Solar technology is nothing new, but a new loan and incentive program is attempting to make it more worthwhile than ever.

Santa Cruz City and County leaders are supporting the CaliforniaFIRST plan, which would allow home and business owners to install solar panels and have the loan payments added to their property taxes. The program appeals to home and business owners who might have difficulty qualifying for a traditional loan. Owners would pay back the loans over a period of up to 20 years. The loan remains with the building and is paid through property taxes, even if the owner decides to move.

In addition to cutting greenhouse gas emissions and energy costs, supporters also say the plan would provide a much-needed boost to Santa Cruz's construction companies.

“It’s a pretty significant job program to jumpstart the construction industry,” says Councilmember Ryan Coonerty. “There are a lot of people who aren’t working right now.

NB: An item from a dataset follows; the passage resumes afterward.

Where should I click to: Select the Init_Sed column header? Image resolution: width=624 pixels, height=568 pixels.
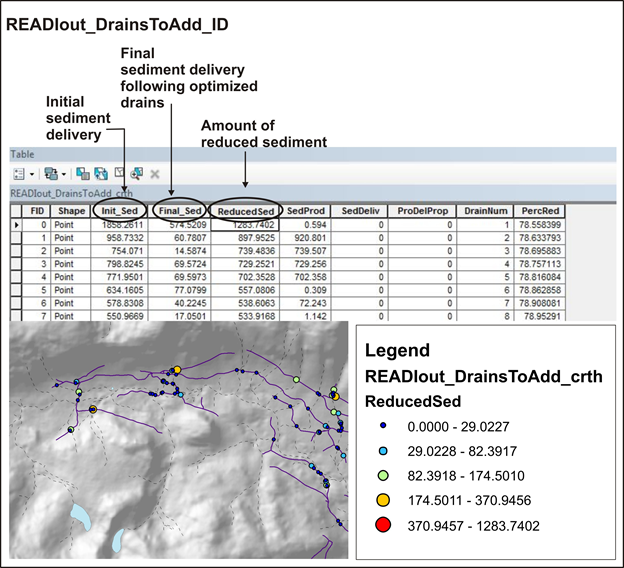[119, 211]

This would be a great way to put people to work in an environmentally beneficial way.” First District County Supervisor John Leopold says that the program could bring in $60 million in construction projects in its first two years.

Additionally, local non-profit Ecology Action estimates that if a little over 1,840 homeowners installed solar panels locally, the county would reduce greenhouse gas emissions to pre-1990 levels in the residential sector. The reduction would meet the guidelines outlined in Assembly Bill 32, which sets environmental standards for communities to meet by 2030.

California Communities, a statewide organization, and Ecology Action are hoping to secure some federal stimulus money to help finance the CaliforniaFIRST proposal. Ecology Action has applied for a grant from the California Energy Commission, which is in charge of allocating and distributing the state's share of federal stimulus money intended for green energy purposes. The grant would pay for some of CaliforniaFIRST's start-up and administrative costs and lower the loan program's interest rate to 7 percent, from its current rate of 9 percent—an amount that garnered some criticism after announced.

Counties and cities are banding together under the proposal in hopes of creating a program that could bring more affordable energy to thousands. Gine Johnson, executive director of Ecology Action, says their strength lies in numbers. “The proposal is partnering over 160 jurisdictions, 14 counties, and 146 cities,” says Johnson. “That is 25 percent, roughly, of all the cities and counties in our state. It's unheard of. You usually don't have that many municipalities cooperating on a proposal.”

Coonerty, Leopold, and Assemblymember Bill Monning all say CaliforniaFIRST's statewide support bodes well for the plan.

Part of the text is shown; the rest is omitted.